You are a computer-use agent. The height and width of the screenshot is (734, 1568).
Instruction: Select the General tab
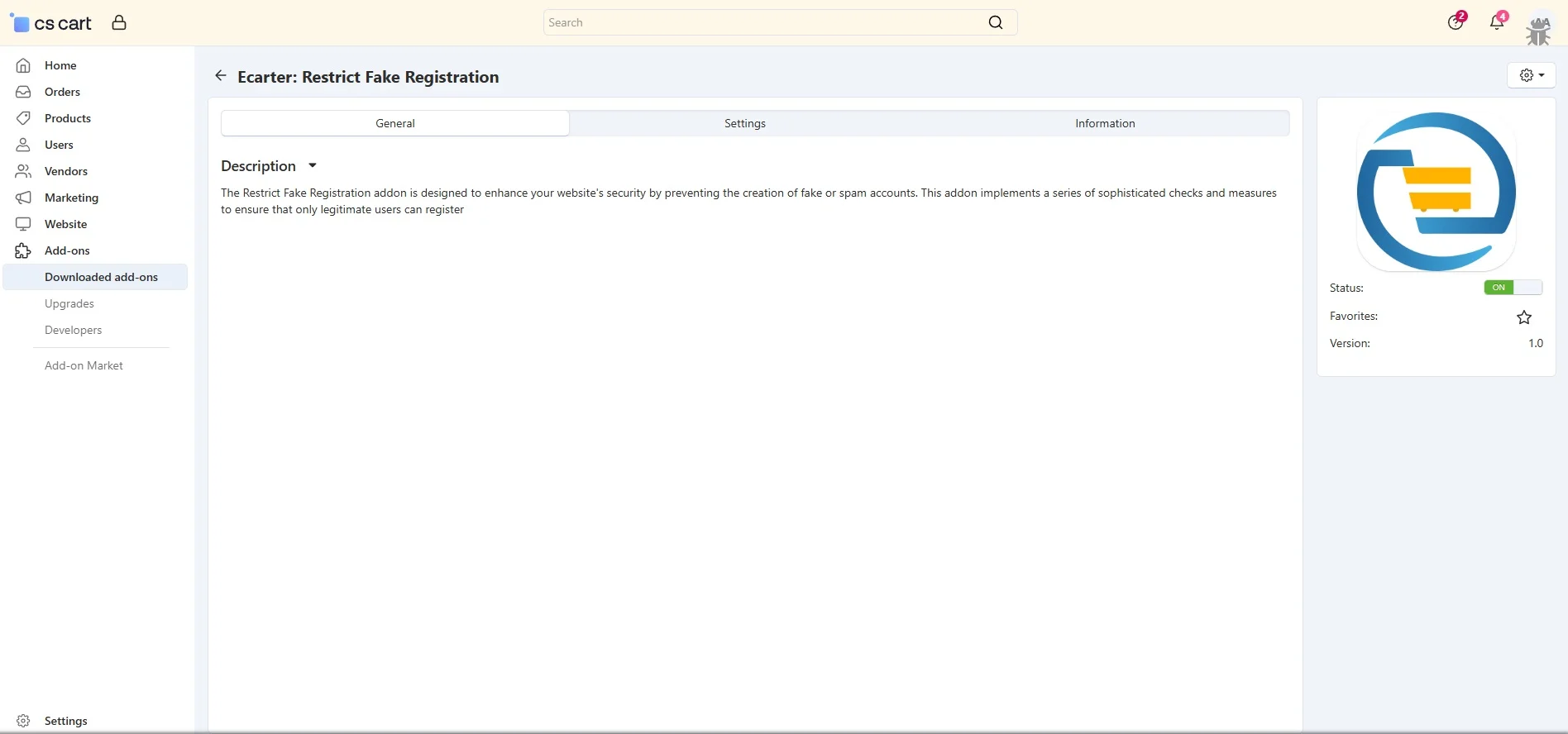pyautogui.click(x=395, y=123)
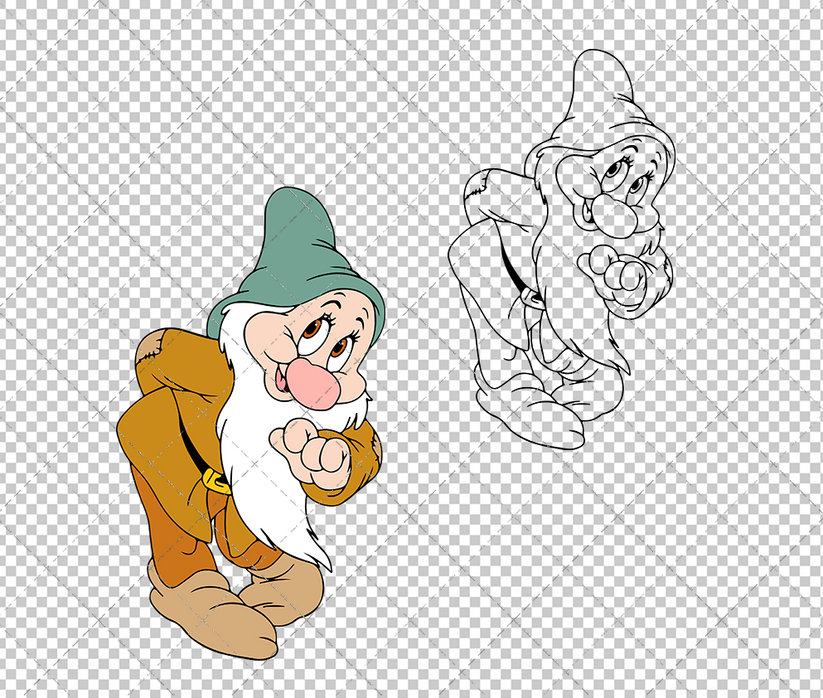
Task: Click the dwarf's raised hand
Action: pyautogui.click(x=310, y=455)
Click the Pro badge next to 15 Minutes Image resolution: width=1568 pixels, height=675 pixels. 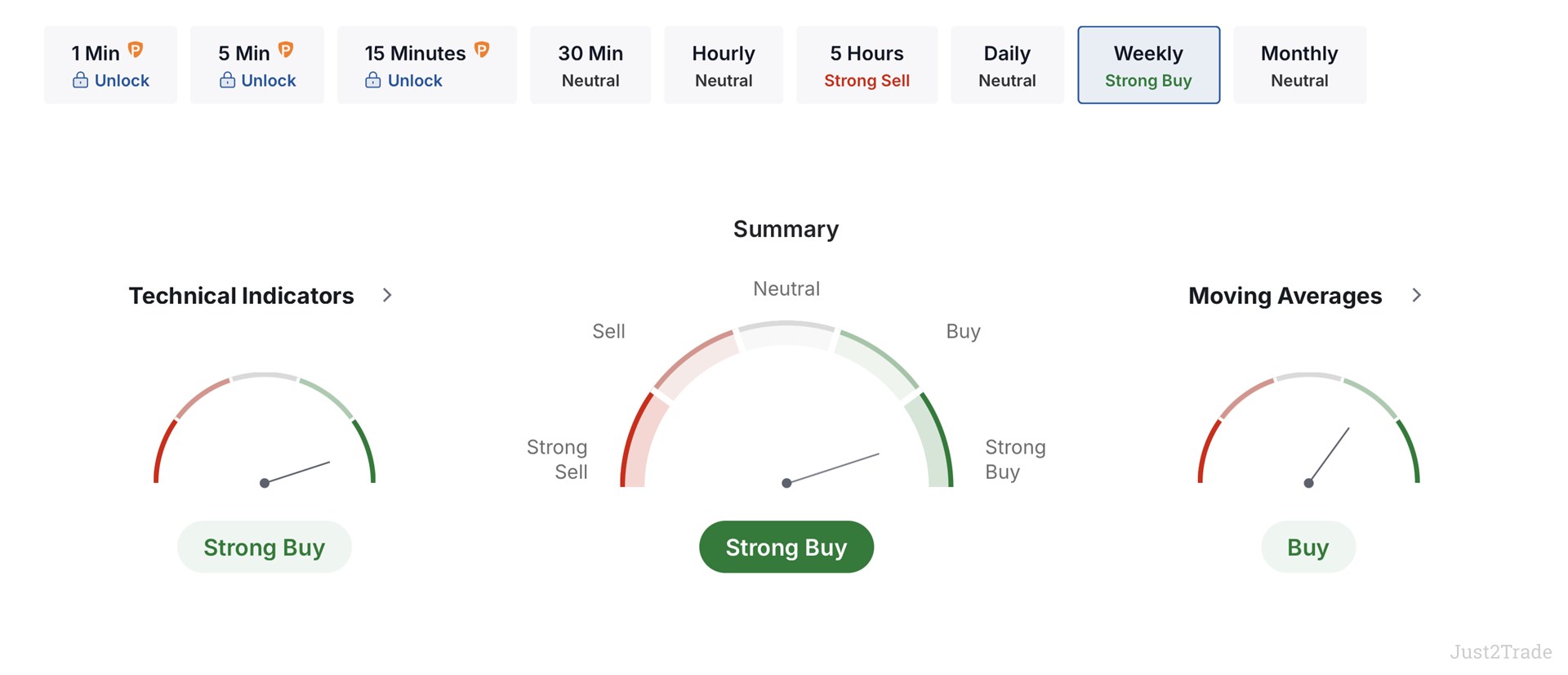[x=482, y=50]
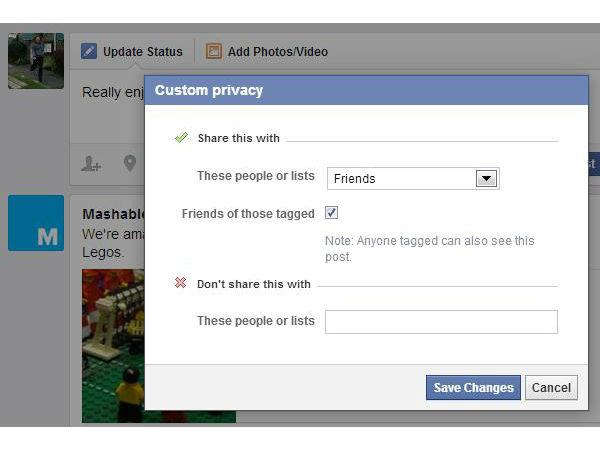
Task: Click the Cancel button
Action: [551, 388]
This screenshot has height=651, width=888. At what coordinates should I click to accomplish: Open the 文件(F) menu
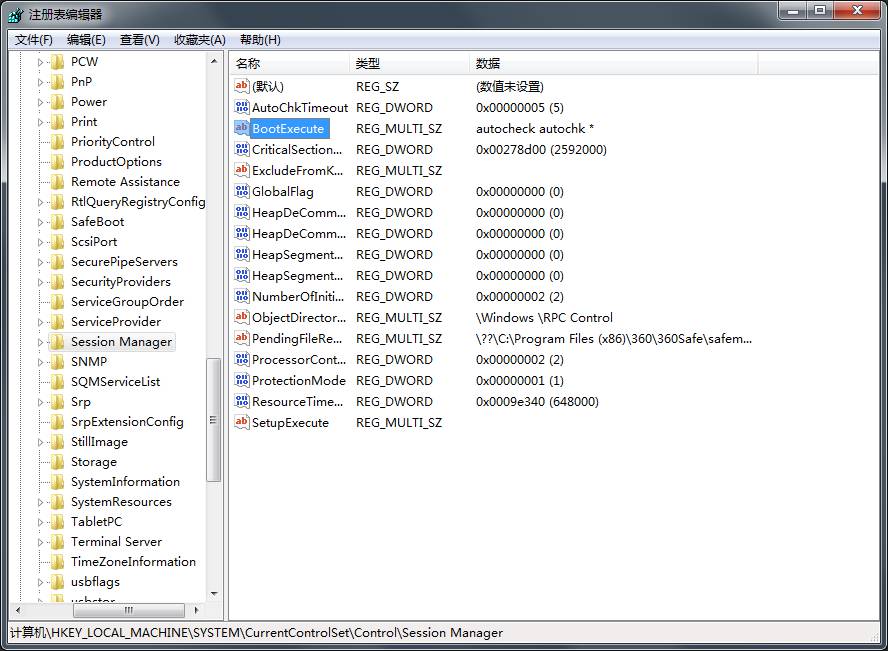(x=34, y=40)
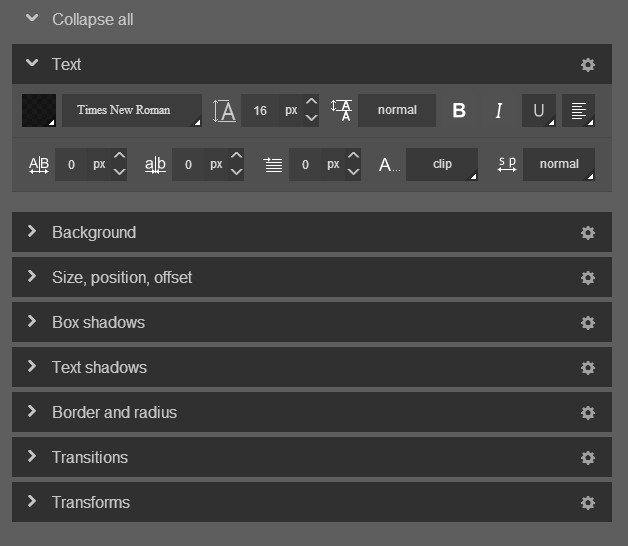Click the Box shadows gear icon
Screen dimensions: 628x546
click(x=588, y=323)
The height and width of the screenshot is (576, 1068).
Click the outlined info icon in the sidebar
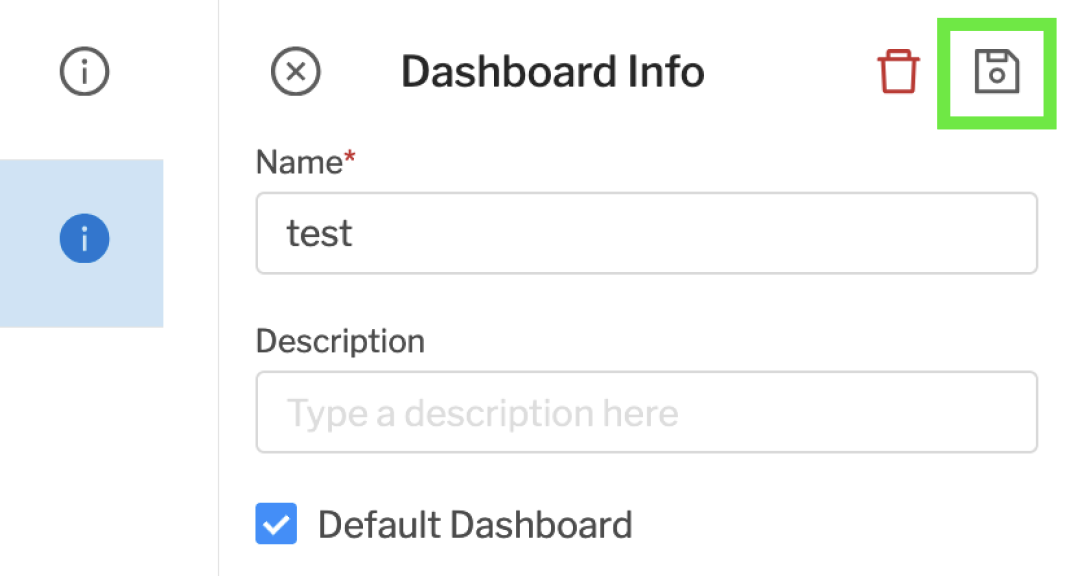click(x=84, y=72)
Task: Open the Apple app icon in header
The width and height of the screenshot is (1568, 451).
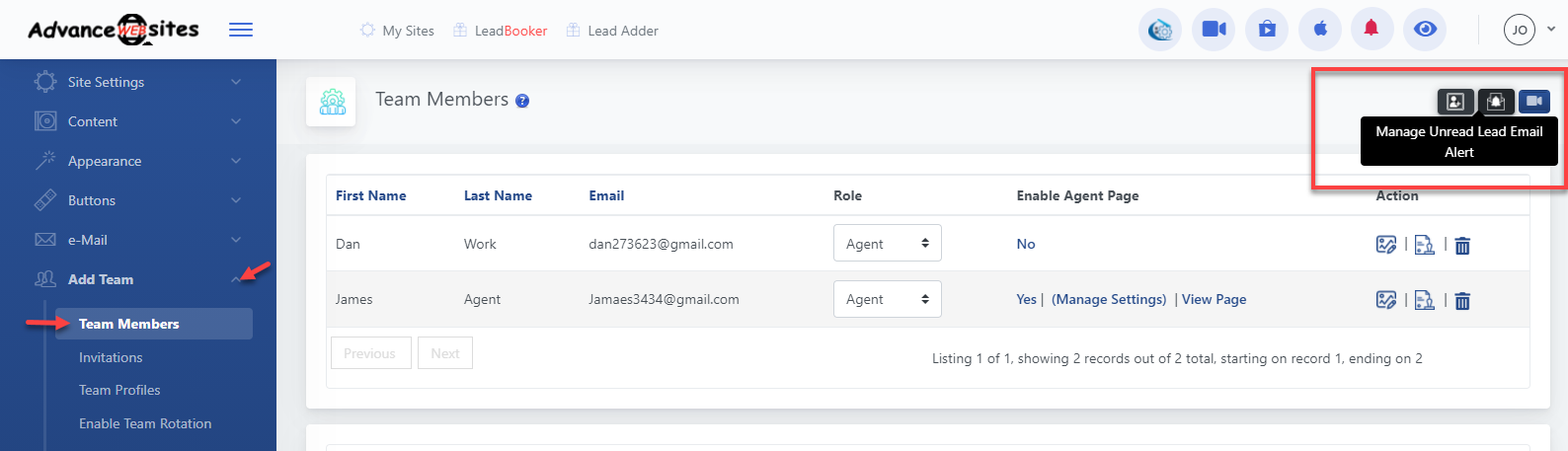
....................
Your objective: What to print is the stretch of entries from the line with "This screenshot has" up to and including the line with "Task: Open the Apple app icon in header". Please print it exactly and leave out the pictures.

Output below:
This screenshot has height=651, width=888. At what coordinates should I click to accomplish: Open the 文件(F) menu
(x=34, y=40)
Click the Box shadows gear icon
Screen dimensions: 628x546
click(x=588, y=323)
The height and width of the screenshot is (576, 1068).
Click the outlined info icon in the sidebar
click(x=84, y=72)
Task: Open the Apple app icon in header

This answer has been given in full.